An engine/compressor surveillance program’s main objective is to keep machinery running reliably as long as possible, thereby reducing maintenance expense and supporting production. Scheduled maintenance is recommended only when it is felt that the machine will not “last” until the next surveillance period. The term “last” can mean: (1) if equipment continues to operate, a failure could cause machinery to become unsafe, or (2) a catastrophic failure could occur resulting in extended downtime and more expensive repairs.
The following parameters may be established to classify machinery conditions:
Phase I. Potential problem. Symptom of a potential problem is present, but of low magnitude. If, however, the unit is shutdown for another reason, before the next analysis, it would be advantageous to make the repair.
Phase II. Predictable failure stage. Schedule maintenance within a few days. Conditions call for scheduled maintenance. Experience indicates that machinery in this condition can deteriorate rapidly.

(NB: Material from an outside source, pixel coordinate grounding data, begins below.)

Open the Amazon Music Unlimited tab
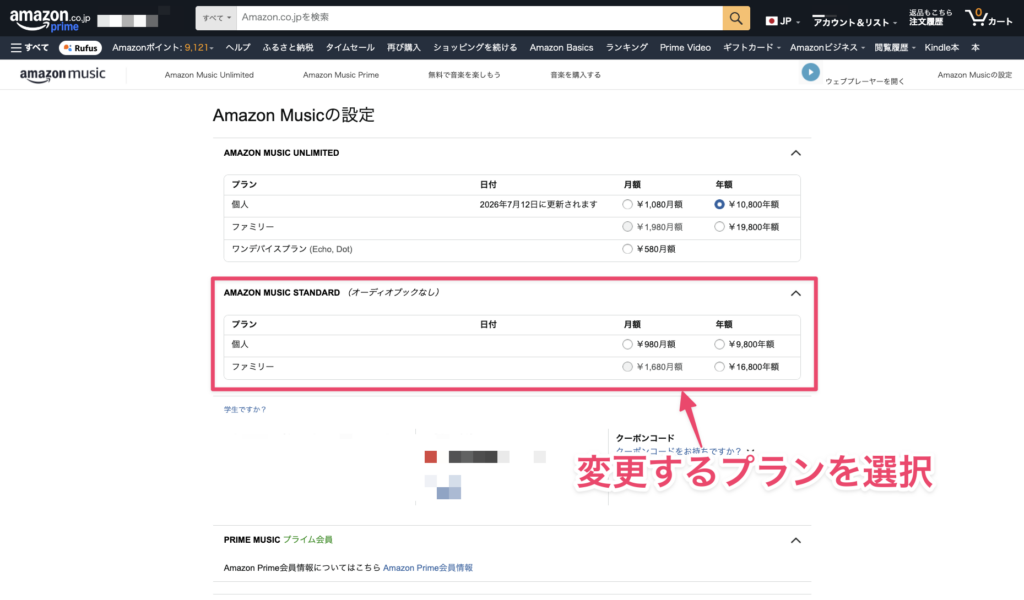 point(209,75)
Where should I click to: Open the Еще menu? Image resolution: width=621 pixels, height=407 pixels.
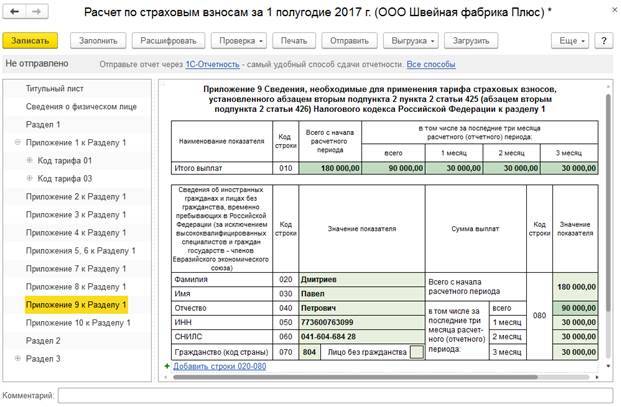tap(571, 41)
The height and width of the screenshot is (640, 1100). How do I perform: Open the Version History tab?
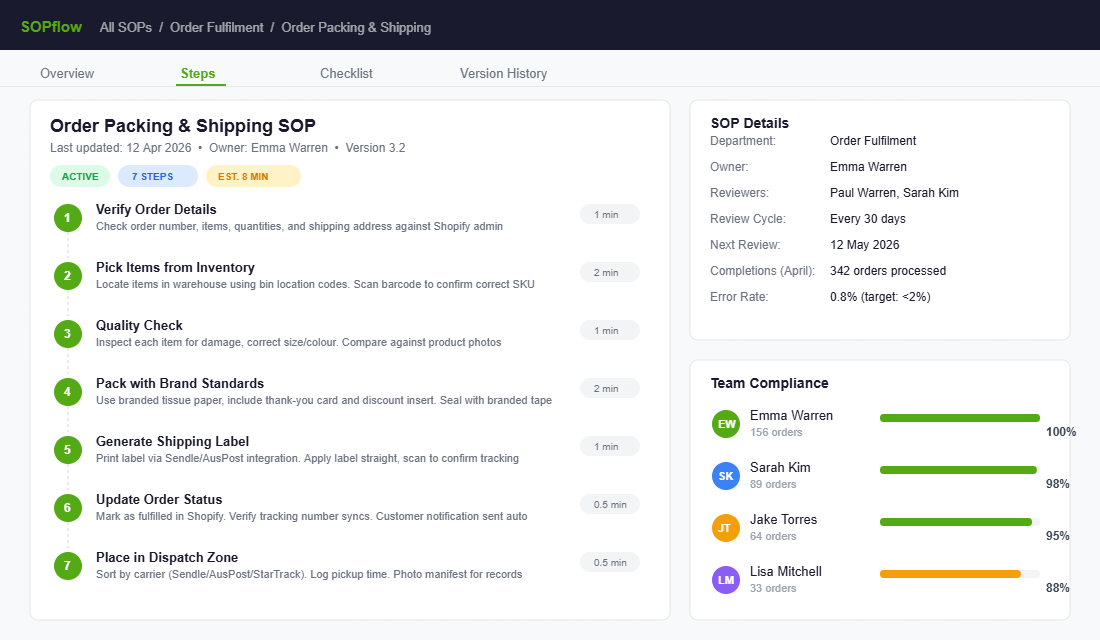tap(503, 73)
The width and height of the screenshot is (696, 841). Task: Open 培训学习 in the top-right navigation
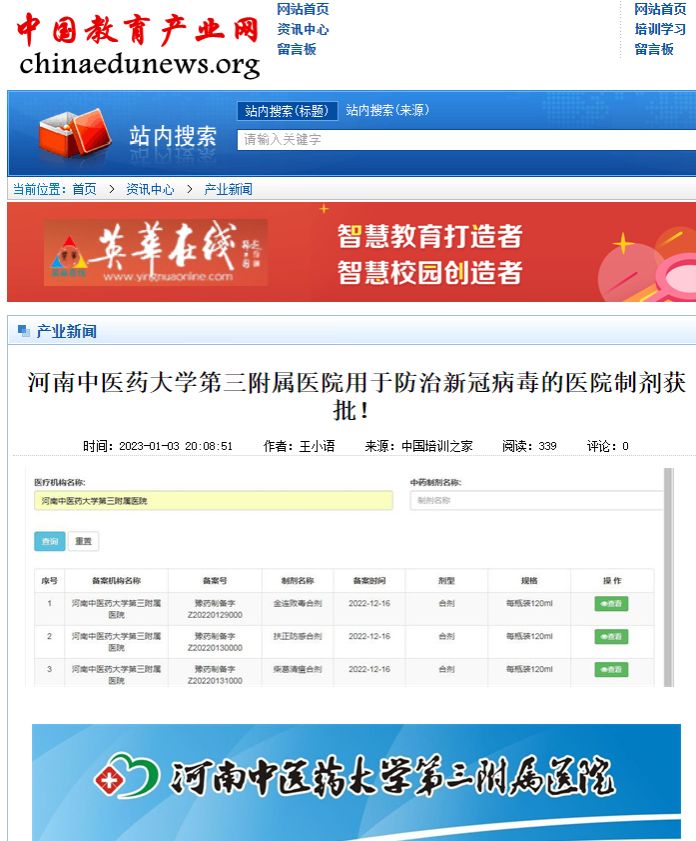pyautogui.click(x=660, y=29)
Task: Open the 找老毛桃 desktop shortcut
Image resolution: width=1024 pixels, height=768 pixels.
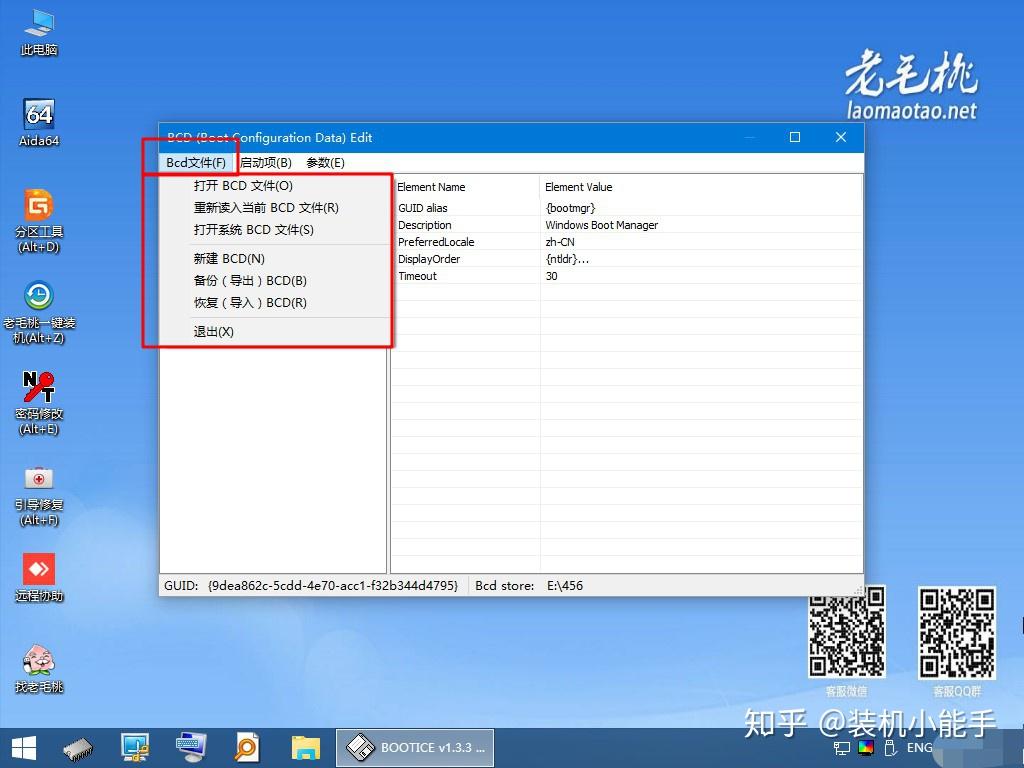Action: 38,660
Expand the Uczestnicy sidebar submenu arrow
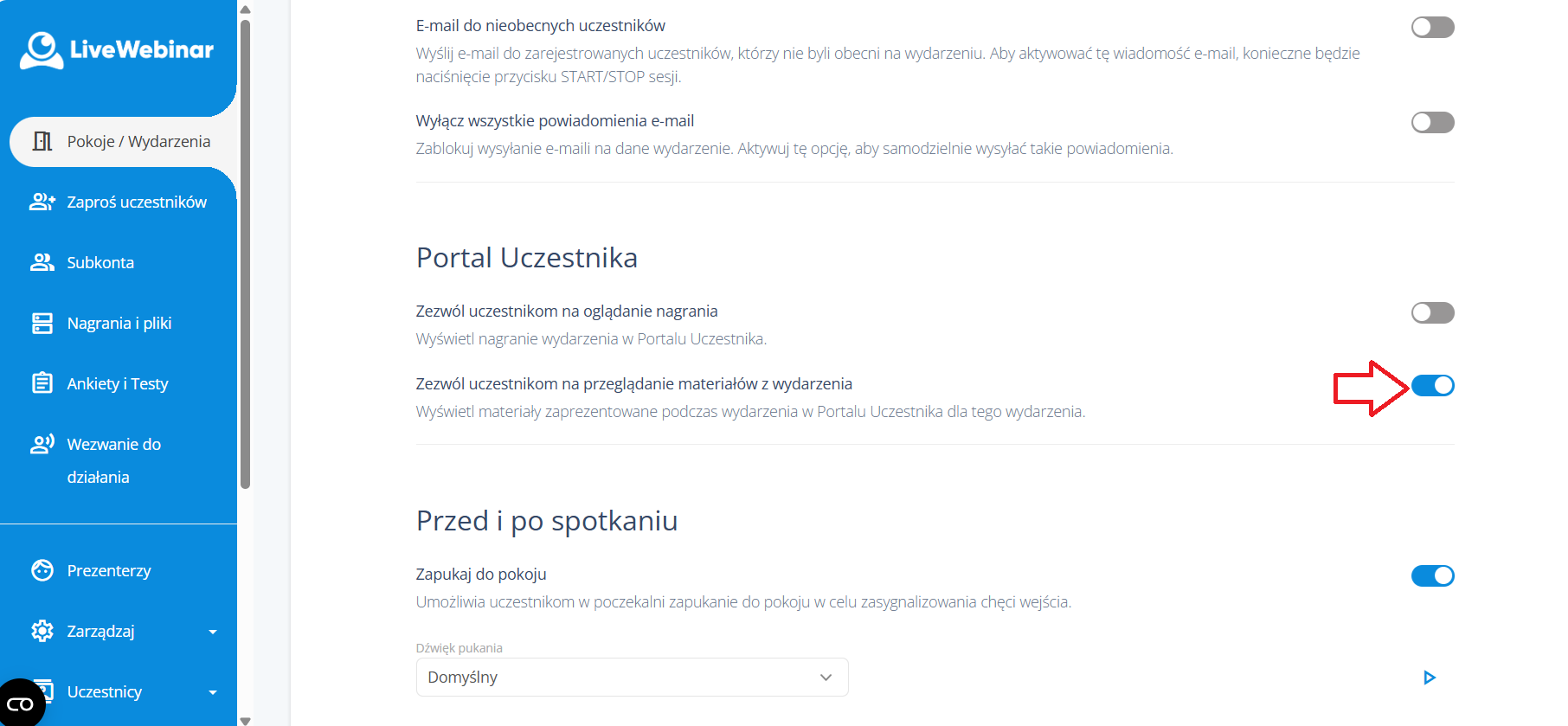Image resolution: width=1568 pixels, height=726 pixels. (213, 692)
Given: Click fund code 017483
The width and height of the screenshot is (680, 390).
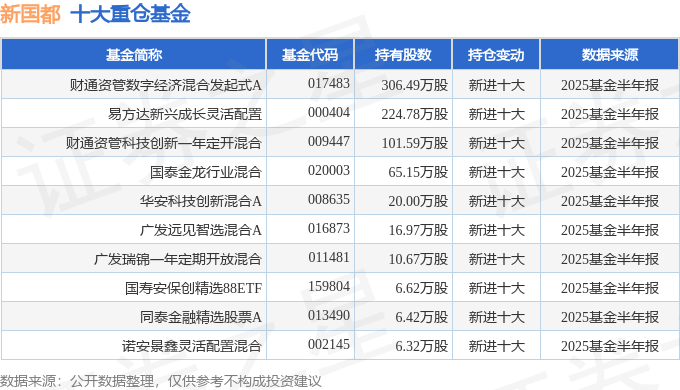Looking at the screenshot, I should pos(329,83).
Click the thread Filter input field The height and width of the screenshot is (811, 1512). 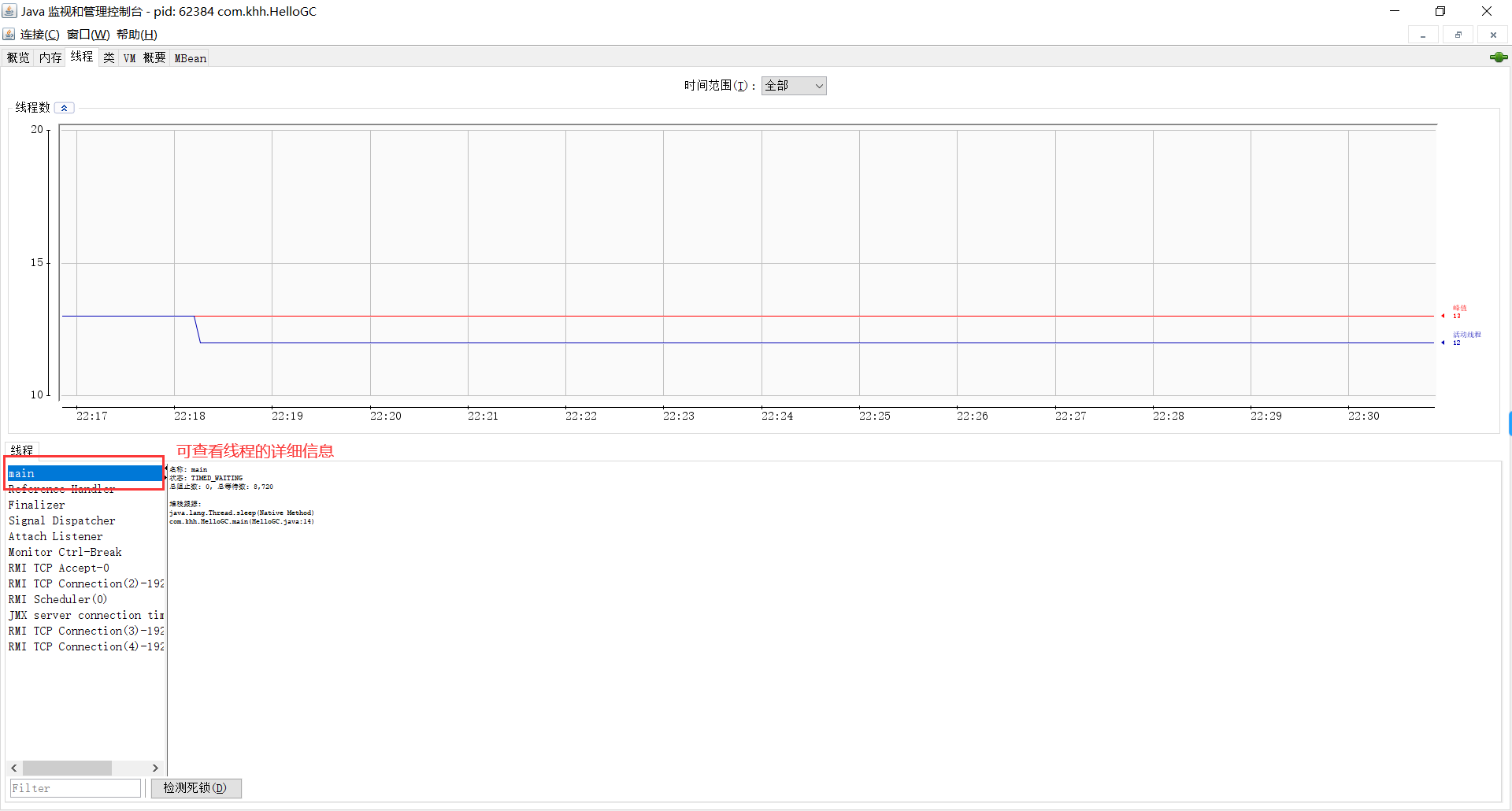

Phase III. Failure imminent. Recommended immediate shutdown. Analysis indicates probable catastrophic failure. The shutdown surveillance team will gather needed data and then immediately contact the operator to shut down the unit. The surveillance team will then notify proper personnel and present them with supporting data.
Through coordinated efforts between the surveillance team, operations, and maintenance, the recommended repairs are scheduled, and when complete, are recorded for review by interested personnel.